◆ TASK INSTRUCTIONS
Below are some records. Retype exactly the lines from the one containing "You are a computer-use agent. The height" through the one containing "Click the checkmark beside Your businesses", both included, skipping every picture.

◆ Stored data entries
- - -
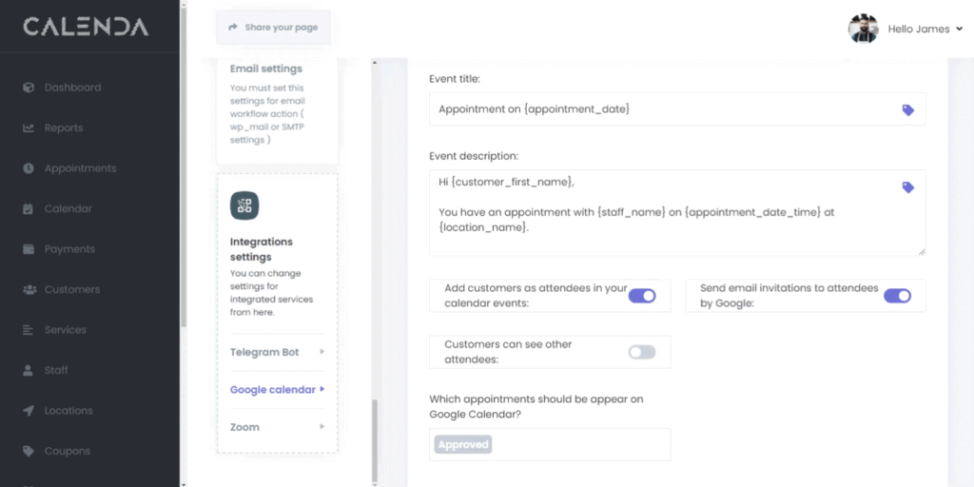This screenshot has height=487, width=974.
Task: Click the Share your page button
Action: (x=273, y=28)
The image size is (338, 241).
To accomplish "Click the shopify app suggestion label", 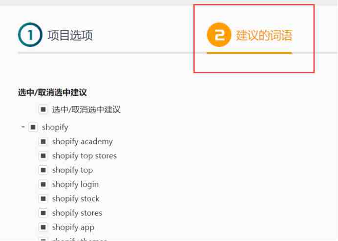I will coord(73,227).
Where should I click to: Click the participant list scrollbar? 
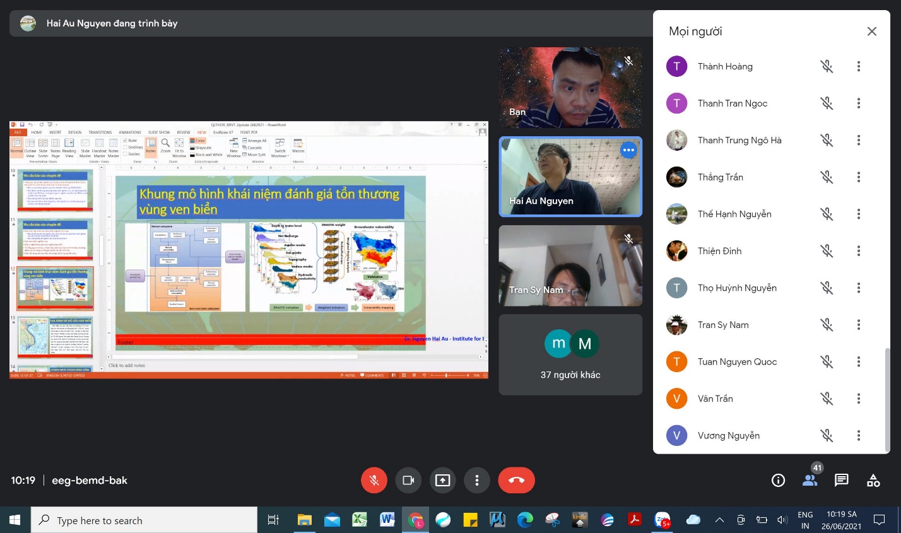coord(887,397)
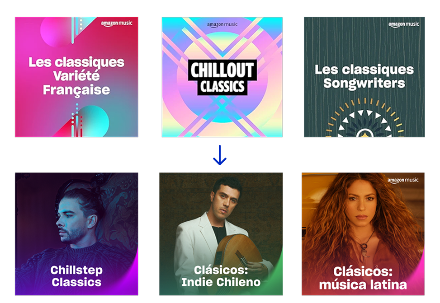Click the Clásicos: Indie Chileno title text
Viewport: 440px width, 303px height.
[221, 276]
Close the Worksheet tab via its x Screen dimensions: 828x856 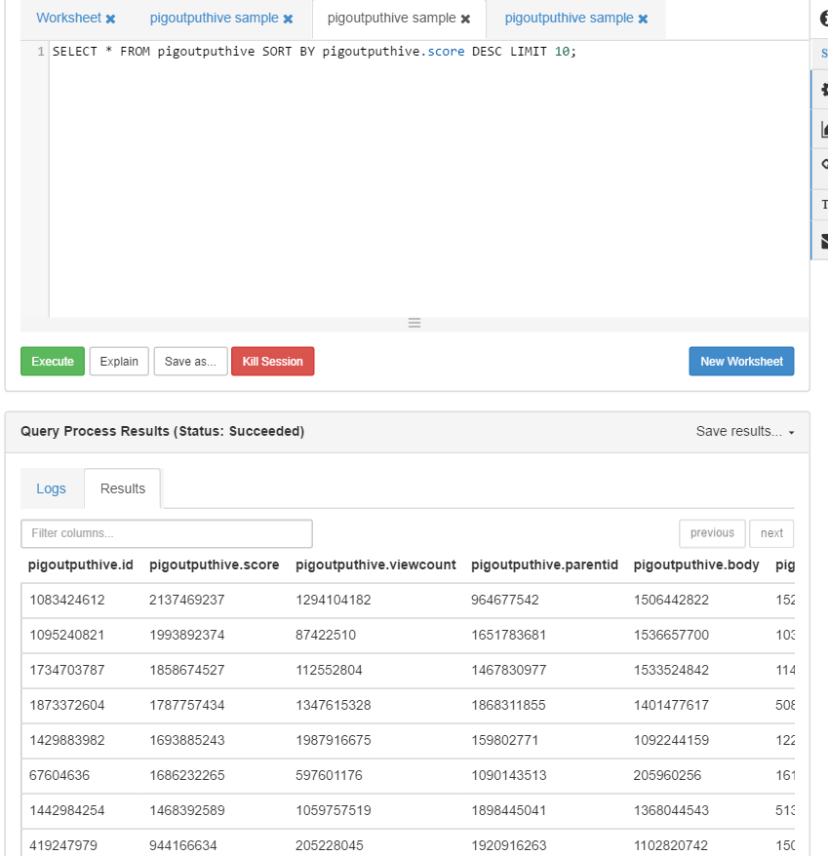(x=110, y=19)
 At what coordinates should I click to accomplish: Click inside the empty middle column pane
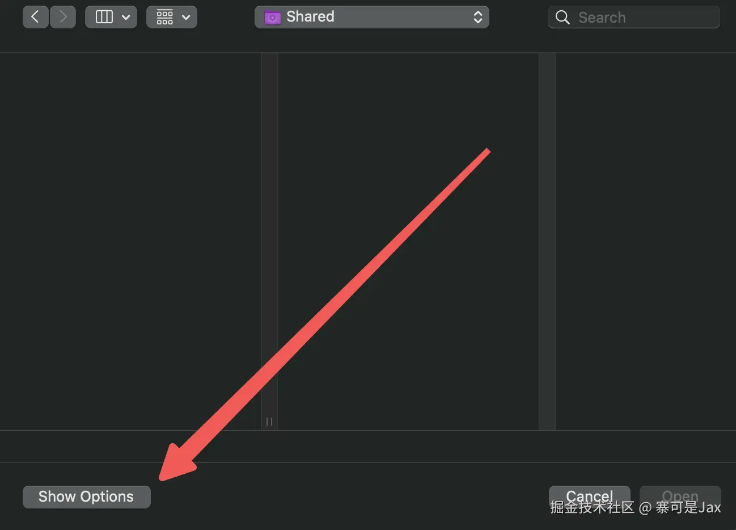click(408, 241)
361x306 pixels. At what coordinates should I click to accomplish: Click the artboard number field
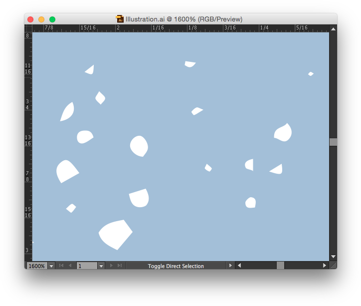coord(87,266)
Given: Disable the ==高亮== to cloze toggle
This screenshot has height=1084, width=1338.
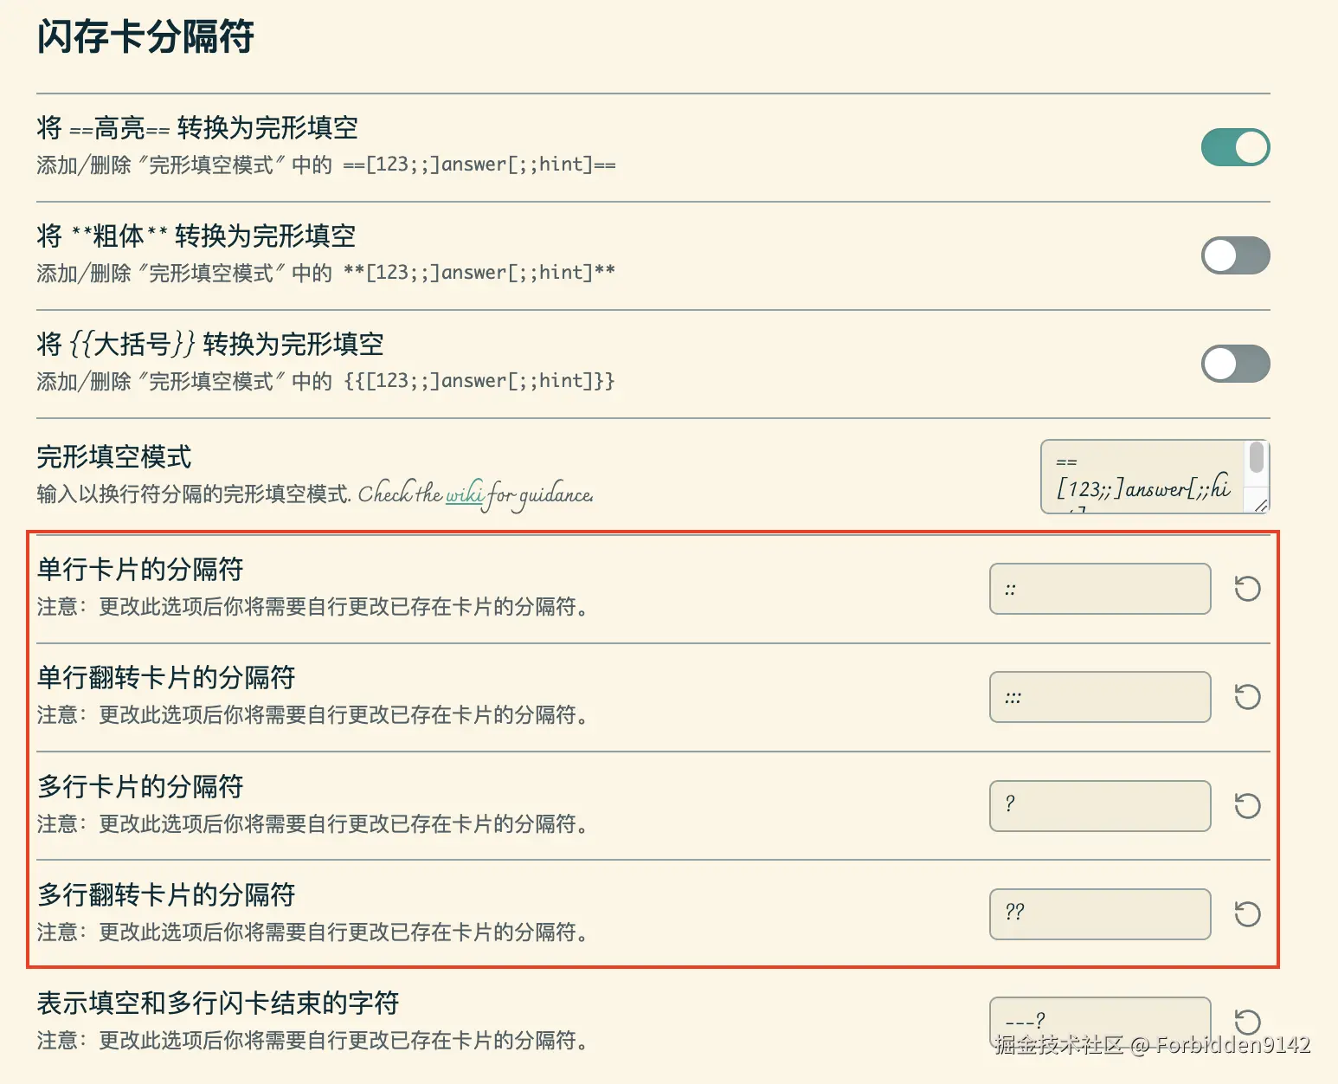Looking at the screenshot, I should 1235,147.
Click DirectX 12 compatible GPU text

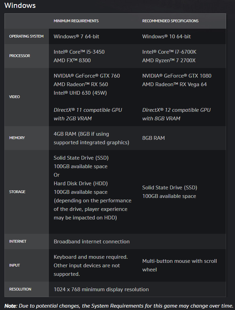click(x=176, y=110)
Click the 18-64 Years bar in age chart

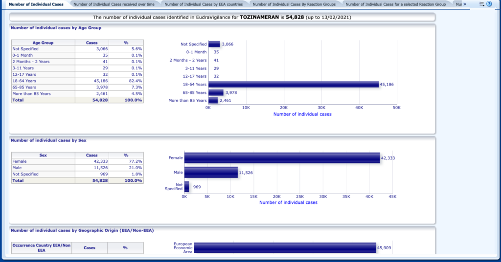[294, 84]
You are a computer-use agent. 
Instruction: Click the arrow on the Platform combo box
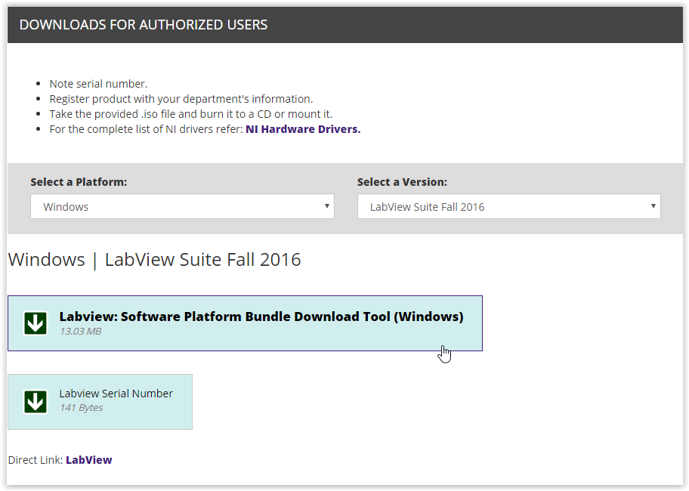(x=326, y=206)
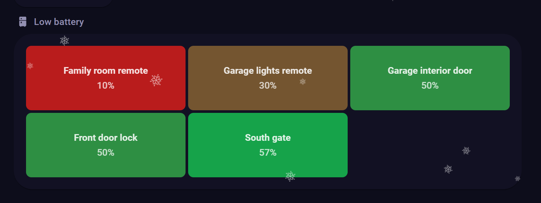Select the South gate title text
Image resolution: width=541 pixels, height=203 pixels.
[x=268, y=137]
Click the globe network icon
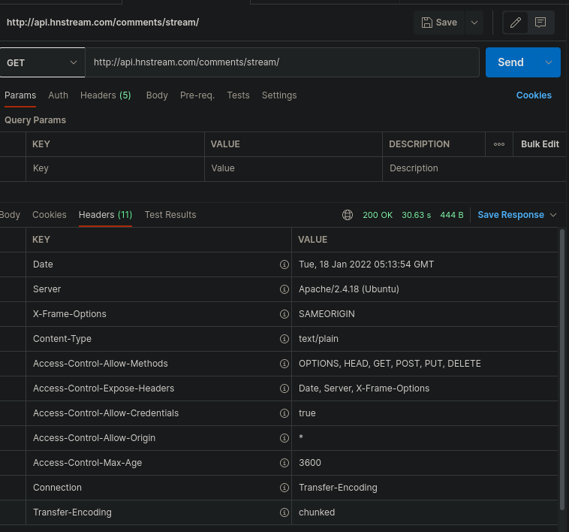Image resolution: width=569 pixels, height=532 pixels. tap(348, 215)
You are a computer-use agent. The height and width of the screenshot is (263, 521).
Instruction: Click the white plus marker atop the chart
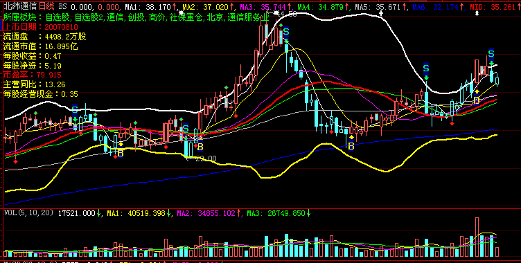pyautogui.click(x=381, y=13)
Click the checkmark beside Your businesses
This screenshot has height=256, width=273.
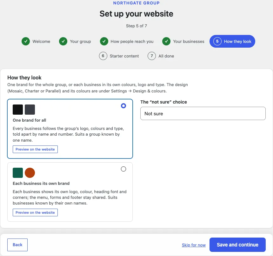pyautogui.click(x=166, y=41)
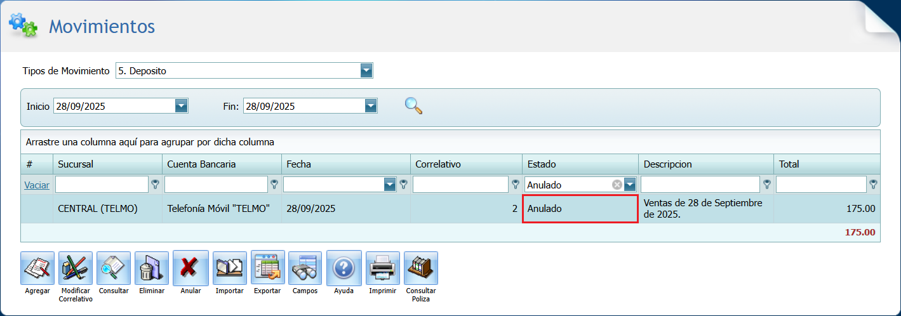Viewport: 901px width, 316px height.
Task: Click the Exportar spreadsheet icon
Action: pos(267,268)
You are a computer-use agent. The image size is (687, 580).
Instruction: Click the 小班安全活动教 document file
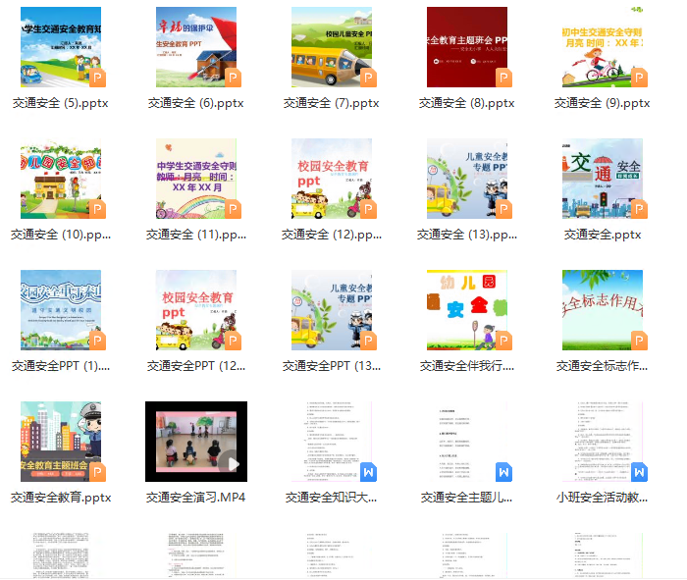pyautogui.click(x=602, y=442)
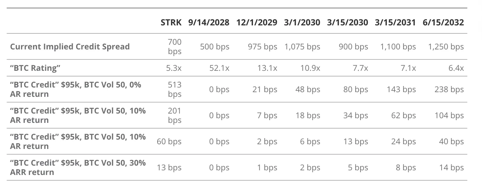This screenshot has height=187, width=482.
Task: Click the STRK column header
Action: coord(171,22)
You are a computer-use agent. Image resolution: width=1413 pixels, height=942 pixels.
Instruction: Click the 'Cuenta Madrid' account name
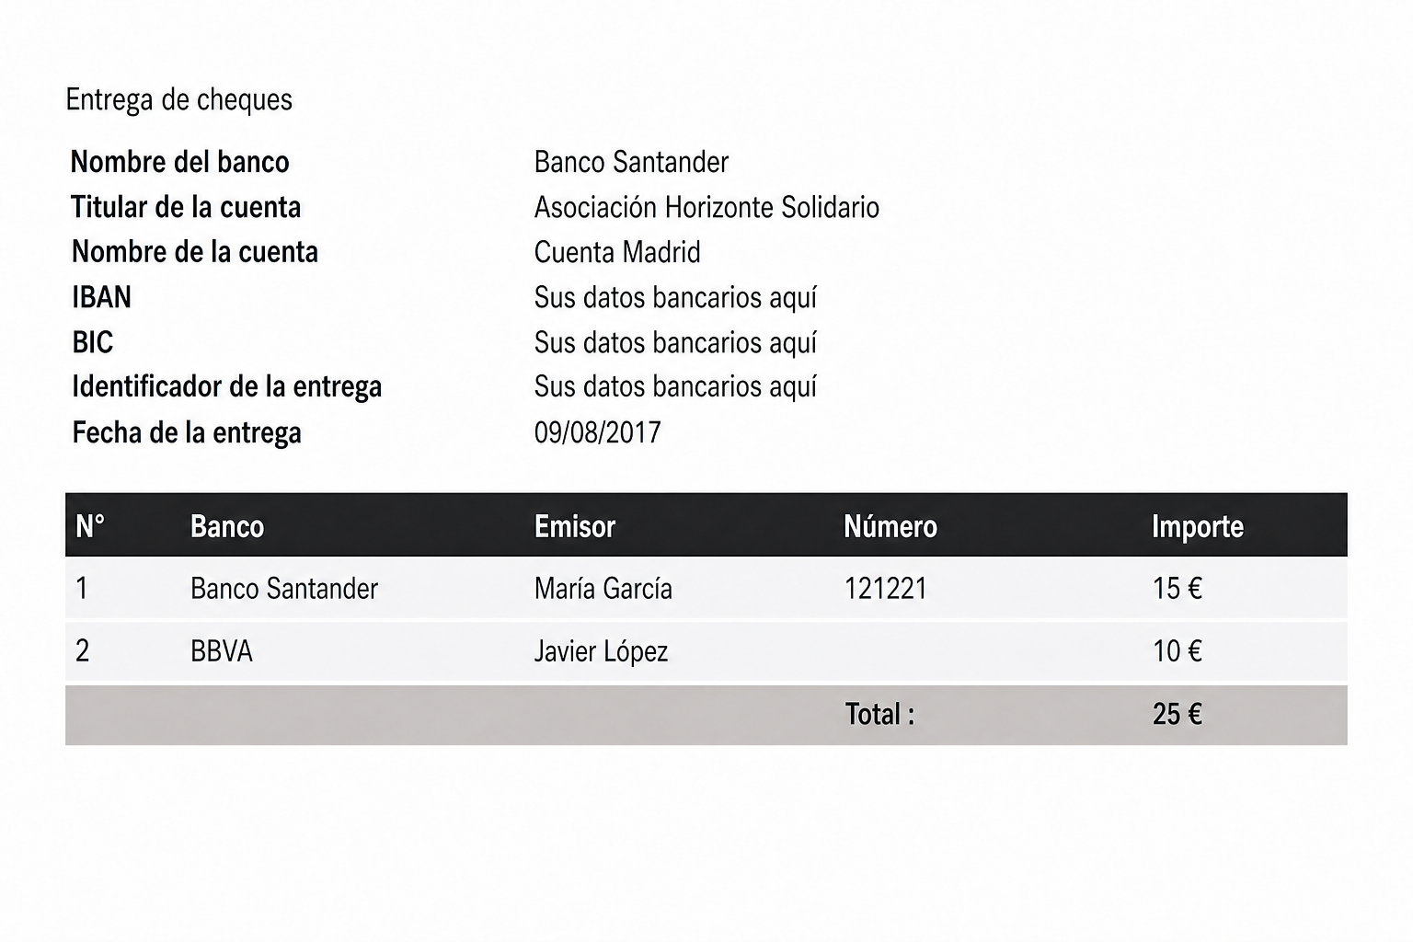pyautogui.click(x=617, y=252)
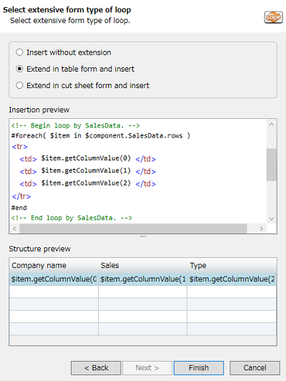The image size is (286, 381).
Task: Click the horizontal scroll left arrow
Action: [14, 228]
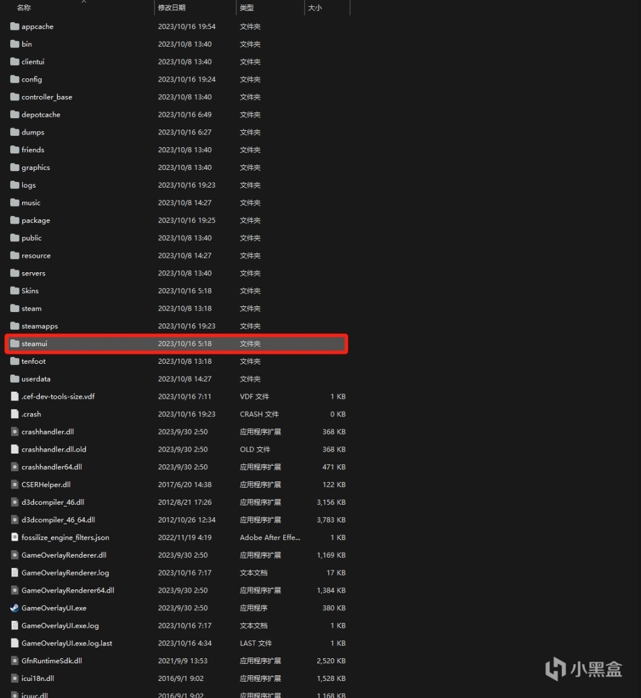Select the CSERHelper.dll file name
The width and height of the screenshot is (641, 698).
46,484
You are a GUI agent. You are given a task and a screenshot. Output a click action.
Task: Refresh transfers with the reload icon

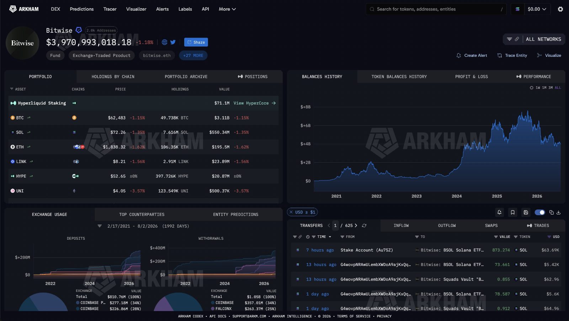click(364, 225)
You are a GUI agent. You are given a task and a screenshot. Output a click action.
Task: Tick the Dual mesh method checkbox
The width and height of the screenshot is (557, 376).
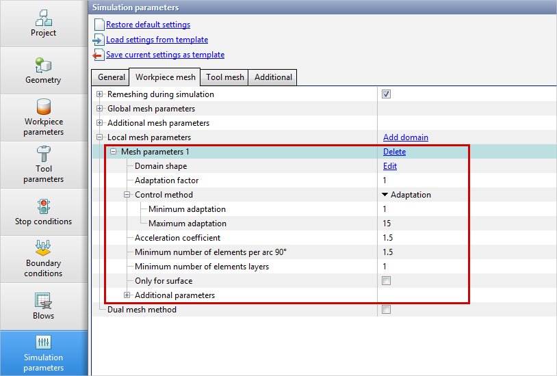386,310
- - -
◆ COMPLETED TASK
You are a computer-use agent. The height and width of the screenshot is (263, 521).
Instruction: Click the white plus marker atop the chart
pyautogui.click(x=381, y=13)
Click the checkmark beside Your businesses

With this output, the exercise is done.